Rewrite the data that opens with the line containing "Where should I click to: Expand" and closes with the line containing "Looking at the screenshot, I should click(325, 831).", switching "Country" to "Region" and leaving everything else unchanged.

### [Exercise input]
________

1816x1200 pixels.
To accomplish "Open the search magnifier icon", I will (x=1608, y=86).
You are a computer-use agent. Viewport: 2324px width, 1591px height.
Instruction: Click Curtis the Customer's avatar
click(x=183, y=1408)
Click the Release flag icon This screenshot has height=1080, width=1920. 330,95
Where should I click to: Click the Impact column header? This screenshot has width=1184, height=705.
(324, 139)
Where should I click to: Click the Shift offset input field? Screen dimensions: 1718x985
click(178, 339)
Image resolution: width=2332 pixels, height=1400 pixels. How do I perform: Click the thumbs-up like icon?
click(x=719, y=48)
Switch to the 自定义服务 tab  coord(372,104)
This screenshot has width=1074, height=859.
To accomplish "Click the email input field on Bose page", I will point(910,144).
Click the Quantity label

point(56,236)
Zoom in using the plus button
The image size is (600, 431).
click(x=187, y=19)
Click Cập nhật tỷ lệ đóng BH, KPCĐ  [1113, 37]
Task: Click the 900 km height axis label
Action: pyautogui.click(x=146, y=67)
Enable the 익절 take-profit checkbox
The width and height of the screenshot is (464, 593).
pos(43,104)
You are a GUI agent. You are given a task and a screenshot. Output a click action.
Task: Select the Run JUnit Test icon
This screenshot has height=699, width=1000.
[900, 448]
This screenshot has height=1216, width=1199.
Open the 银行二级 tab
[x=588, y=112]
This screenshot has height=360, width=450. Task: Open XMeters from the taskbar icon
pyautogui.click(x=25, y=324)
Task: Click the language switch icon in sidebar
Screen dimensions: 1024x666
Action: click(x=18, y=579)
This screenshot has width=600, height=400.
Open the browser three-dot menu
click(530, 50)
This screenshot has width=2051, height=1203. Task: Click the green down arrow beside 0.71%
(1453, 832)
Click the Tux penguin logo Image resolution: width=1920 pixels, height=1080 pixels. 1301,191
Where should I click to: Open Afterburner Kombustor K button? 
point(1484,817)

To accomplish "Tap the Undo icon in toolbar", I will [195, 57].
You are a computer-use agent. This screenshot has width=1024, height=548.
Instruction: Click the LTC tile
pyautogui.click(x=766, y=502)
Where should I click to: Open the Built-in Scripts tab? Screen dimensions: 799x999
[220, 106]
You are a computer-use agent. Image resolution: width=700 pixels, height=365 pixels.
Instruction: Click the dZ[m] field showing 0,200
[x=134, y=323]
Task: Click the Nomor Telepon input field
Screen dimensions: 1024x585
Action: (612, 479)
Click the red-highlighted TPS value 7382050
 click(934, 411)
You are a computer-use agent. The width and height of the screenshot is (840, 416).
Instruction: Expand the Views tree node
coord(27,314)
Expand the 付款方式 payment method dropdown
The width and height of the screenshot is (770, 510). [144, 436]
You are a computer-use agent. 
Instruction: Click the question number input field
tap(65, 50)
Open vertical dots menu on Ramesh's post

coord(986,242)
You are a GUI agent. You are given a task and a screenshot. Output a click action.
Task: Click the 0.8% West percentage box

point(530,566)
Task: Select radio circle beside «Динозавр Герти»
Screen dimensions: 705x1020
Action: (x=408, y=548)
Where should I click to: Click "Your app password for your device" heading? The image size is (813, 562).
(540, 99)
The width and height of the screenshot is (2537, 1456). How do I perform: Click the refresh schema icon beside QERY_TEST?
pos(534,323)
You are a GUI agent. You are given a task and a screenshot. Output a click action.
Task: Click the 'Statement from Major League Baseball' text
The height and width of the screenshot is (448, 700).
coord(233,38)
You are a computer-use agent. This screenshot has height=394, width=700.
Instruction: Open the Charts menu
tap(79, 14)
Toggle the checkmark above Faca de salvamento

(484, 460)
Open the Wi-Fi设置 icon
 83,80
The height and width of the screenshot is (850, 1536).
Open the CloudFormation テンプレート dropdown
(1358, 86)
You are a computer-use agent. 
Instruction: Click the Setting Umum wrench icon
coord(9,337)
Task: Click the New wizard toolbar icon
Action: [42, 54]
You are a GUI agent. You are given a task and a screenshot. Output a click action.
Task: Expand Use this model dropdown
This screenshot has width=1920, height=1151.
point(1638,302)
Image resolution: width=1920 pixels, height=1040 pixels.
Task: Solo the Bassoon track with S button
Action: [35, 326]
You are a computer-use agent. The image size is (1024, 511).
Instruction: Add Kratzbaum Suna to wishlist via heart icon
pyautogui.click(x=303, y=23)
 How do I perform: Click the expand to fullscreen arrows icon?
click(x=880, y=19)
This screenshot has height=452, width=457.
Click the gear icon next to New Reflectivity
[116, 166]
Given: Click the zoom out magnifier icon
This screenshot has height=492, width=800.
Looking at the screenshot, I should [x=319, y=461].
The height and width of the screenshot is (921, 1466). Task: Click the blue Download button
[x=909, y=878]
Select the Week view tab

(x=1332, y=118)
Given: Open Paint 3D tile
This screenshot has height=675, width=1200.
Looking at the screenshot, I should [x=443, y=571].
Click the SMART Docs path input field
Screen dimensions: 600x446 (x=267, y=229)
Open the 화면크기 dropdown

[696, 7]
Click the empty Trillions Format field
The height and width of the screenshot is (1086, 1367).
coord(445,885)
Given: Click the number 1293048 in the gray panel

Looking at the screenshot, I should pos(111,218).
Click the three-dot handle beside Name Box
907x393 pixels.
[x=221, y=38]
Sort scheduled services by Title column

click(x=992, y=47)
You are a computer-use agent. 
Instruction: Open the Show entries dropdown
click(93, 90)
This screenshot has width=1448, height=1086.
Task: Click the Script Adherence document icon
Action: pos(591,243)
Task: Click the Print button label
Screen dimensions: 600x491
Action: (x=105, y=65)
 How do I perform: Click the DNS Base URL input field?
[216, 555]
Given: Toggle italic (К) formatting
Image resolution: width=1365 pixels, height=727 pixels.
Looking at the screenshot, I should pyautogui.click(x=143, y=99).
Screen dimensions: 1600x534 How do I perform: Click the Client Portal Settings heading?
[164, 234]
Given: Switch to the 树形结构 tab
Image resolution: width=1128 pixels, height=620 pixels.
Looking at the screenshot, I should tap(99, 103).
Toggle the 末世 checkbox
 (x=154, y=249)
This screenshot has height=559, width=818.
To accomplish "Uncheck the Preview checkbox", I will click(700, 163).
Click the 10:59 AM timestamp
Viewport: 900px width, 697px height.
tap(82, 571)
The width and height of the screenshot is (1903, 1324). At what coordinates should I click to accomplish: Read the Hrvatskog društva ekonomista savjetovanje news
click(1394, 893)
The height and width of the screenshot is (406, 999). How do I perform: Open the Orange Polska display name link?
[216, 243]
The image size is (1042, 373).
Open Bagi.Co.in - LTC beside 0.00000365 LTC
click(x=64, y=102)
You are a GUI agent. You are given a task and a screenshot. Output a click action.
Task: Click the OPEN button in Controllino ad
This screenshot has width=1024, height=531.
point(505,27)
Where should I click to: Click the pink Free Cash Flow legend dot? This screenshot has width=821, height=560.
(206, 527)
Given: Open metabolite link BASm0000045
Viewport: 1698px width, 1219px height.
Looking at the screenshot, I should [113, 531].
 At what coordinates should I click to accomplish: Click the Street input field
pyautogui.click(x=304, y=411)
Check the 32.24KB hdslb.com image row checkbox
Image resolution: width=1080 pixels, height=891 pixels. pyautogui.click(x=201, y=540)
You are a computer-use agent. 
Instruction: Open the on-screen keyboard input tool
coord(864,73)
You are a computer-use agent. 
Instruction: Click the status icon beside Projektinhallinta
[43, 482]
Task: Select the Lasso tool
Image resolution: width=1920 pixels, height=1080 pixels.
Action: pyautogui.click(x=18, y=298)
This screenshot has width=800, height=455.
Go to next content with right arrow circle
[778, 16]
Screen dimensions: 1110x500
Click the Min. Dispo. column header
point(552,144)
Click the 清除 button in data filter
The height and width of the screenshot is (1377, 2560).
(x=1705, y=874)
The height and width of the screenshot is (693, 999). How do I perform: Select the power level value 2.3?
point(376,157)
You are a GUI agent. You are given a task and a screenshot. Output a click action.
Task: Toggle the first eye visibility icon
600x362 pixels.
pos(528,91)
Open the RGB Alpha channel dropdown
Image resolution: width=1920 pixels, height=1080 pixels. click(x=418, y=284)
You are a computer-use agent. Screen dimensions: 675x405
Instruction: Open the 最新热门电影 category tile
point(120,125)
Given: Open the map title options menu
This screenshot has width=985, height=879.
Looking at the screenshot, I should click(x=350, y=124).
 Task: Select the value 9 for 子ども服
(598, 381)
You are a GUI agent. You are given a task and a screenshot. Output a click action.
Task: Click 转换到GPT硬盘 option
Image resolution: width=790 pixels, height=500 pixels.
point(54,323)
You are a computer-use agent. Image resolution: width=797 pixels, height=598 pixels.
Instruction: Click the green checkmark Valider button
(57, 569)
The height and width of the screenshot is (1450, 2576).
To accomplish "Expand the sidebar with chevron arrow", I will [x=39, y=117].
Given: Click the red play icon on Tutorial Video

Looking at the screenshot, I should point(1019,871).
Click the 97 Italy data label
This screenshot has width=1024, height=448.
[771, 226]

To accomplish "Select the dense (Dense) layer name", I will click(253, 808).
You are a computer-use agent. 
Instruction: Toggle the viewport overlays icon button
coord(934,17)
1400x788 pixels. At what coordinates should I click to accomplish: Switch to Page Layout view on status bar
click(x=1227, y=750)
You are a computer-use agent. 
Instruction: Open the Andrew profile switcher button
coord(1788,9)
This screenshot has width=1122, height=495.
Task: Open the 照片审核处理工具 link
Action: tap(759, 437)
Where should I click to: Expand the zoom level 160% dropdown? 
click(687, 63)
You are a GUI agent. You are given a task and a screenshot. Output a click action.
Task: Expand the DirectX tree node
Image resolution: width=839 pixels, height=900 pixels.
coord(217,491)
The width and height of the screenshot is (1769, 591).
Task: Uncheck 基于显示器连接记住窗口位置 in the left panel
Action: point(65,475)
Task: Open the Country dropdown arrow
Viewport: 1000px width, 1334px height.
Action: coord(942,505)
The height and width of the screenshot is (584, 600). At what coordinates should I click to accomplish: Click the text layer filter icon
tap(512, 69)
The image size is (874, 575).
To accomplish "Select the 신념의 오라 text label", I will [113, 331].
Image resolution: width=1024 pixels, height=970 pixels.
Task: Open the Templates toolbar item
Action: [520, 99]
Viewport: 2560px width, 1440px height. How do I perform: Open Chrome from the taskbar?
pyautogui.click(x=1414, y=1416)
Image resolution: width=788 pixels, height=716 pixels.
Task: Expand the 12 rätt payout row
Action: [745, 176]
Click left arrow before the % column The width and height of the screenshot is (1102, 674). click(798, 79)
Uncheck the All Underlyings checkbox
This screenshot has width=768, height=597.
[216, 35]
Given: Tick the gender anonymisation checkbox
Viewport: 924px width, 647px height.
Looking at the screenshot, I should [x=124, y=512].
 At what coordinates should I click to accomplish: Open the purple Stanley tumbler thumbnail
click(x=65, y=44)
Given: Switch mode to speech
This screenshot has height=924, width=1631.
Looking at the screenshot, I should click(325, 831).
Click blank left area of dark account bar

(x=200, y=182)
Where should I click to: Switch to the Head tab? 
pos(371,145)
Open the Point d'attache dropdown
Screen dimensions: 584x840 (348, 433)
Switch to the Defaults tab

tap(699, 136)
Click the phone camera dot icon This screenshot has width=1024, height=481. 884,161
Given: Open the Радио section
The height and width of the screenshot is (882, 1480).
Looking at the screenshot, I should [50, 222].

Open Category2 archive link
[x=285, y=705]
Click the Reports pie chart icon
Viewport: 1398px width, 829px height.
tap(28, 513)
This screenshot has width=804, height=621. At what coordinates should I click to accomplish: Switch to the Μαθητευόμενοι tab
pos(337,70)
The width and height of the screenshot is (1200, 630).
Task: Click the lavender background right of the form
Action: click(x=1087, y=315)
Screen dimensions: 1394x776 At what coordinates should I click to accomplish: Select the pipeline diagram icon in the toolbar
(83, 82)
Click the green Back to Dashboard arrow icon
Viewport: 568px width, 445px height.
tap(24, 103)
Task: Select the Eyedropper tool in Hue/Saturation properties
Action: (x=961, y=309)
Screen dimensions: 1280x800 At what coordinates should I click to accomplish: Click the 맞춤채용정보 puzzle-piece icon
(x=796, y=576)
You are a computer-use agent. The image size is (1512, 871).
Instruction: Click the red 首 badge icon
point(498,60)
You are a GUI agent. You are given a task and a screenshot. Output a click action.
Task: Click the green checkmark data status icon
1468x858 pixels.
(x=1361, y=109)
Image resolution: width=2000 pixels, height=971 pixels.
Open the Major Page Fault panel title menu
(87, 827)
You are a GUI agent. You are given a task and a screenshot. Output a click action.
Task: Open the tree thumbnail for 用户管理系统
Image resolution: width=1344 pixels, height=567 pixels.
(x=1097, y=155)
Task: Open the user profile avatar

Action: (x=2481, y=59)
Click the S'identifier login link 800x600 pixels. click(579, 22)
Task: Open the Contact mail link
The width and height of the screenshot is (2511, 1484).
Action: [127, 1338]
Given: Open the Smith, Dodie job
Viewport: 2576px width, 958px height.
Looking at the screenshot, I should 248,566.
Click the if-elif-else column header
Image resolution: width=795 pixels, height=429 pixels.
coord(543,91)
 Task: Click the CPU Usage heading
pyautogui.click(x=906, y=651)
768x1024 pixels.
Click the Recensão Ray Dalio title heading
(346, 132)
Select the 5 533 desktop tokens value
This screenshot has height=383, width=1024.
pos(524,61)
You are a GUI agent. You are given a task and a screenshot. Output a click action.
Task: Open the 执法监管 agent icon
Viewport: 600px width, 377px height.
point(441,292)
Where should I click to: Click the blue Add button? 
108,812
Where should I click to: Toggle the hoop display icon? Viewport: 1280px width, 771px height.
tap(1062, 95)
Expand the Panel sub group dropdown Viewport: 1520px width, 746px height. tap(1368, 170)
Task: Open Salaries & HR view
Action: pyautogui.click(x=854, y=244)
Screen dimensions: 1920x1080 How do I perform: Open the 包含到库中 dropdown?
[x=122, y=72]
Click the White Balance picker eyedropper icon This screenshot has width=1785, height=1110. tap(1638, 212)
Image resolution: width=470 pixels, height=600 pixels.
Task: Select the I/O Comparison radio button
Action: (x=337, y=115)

________

### [Complete response]
Where should I click to: Expand the zoom level 160% dropdown? 
click(687, 63)
You are a GUI agent. You are given a task and a screenshot. Output a click action.
Task: Expand the DirectX tree node
Image resolution: width=839 pixels, height=900 pixels.
coord(217,491)
The width and height of the screenshot is (1769, 591).
Task: Uncheck 基于显示器连接记住窗口位置 in the left panel
Action: point(65,475)
Task: Open the Region dropdown arrow
Viewport: 1000px width, 1334px height.
Action: coord(942,505)
The height and width of the screenshot is (584, 600). At what coordinates should I click to accomplish: Click the text layer filter icon
tap(512, 69)
The image size is (874, 575).
To accomplish "Select the 신념의 오라 text label", I will [113, 331].
Image resolution: width=1024 pixels, height=970 pixels.
Task: Open the Templates toolbar item
Action: [520, 99]
Viewport: 2560px width, 1440px height. How do I perform: Open Chrome from the taskbar?
pyautogui.click(x=1414, y=1416)
Image resolution: width=788 pixels, height=716 pixels.
Task: Expand the 12 rätt payout row
Action: [745, 176]
Click left arrow before the % column The width and height of the screenshot is (1102, 674). click(798, 79)
Uncheck the All Underlyings checkbox
This screenshot has width=768, height=597.
[216, 35]
Given: Tick the gender anonymisation checkbox
Viewport: 924px width, 647px height.
Looking at the screenshot, I should [x=124, y=512].
 At what coordinates should I click to accomplish: Open the purple Stanley tumbler thumbnail
click(x=65, y=44)
Given: Switch mode to speech
This screenshot has height=924, width=1631.
Looking at the screenshot, I should click(325, 831).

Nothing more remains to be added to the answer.